As a mom, it’s always upsetting when you feel sick or for some reason unable to care for your little guys. My migraines really reached a breaking point for me this week, and it was time to take action (or more action).
Last week, I went to the eye doctor- check, and the dentist- check. All was well there. I started doing yoga- yes, me yoga! That “time of the month” thing that makes my migraines take flight was over. I felt like I should be in the clear. So why did I wake up at 3am on Wednesday morning with searing pain on the left side of my head again? No amount of imitrex/aleve/cold/hot/deep breathing was going to help this one. There have been very few times since Jack was born that I have waved the white flag and said “honey I am out of commission”. This was one of these times. I even called my doctor, accepted her prescription of hydrocodone (which I haven’t taken yet) and made an appointment with the neurologist. Luckily, I was able to see him quickly- as in 9am Thursday. He asked a bit about my stressors and triggers and looked at me like duh lady, of course you have migraines. Well, I know, but I can’t live like this anymore- I just don’t have time for it. He suggested going off birth control- are ya crazy??? And anyway, these started before that did.
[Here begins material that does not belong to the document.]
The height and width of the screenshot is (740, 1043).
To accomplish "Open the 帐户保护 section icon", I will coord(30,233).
The only abnormal on my exam was a slightly decreased deep tendon reflex in the L arm. He didn’t seem concerned. He gave me a daily script for migraine prophylaxis, told me to follow up in two weeks and if things aren’t improved then it will be MRI time. Fair enough.
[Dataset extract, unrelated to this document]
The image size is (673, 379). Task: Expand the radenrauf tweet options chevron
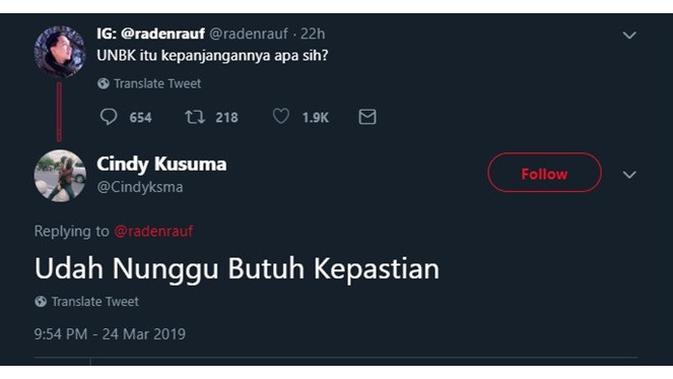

He prescribed amitriptyline- it’s a tricyclic antidepressant- and for that usage it’s usually dosed at 150-250mg/day, but apparently in low doses it has been very effective for migraine prophylaxis along with a slew of other chronic pain issues. Have I mentioned that I am pretty drug naïve? He prescribed 10mg. I took it at about midnight, as it is supposed to cause drowsiness. Umm, yep, try 24 hours of drowsiness AND dizziness. Not very easy to focus on a computer screen when you’re dizzy. The upside is that despite these side effects, one important thing was missing- a headache! So that is really good news- I think I will try taking a half tonight to see if maybe that would be a better middle of the road type dose for me. I am grateful for the relief, that’s for sure, but if I’m asleep all the time or half way there, it’s not really making me more productive now is it?
Thank you to my hubby. He handled the duties on Thursday quite nicely, getting people ready for and off to school, and getting them to OT at night. He DID admit that he was exhausted last night –ha. Sometimes role reversal can be very good for a relationship- I know that after he walks a day in my shoes John usually has an increased level of respect for what I do. Hmmm…..maybe I should try going to the office sometime?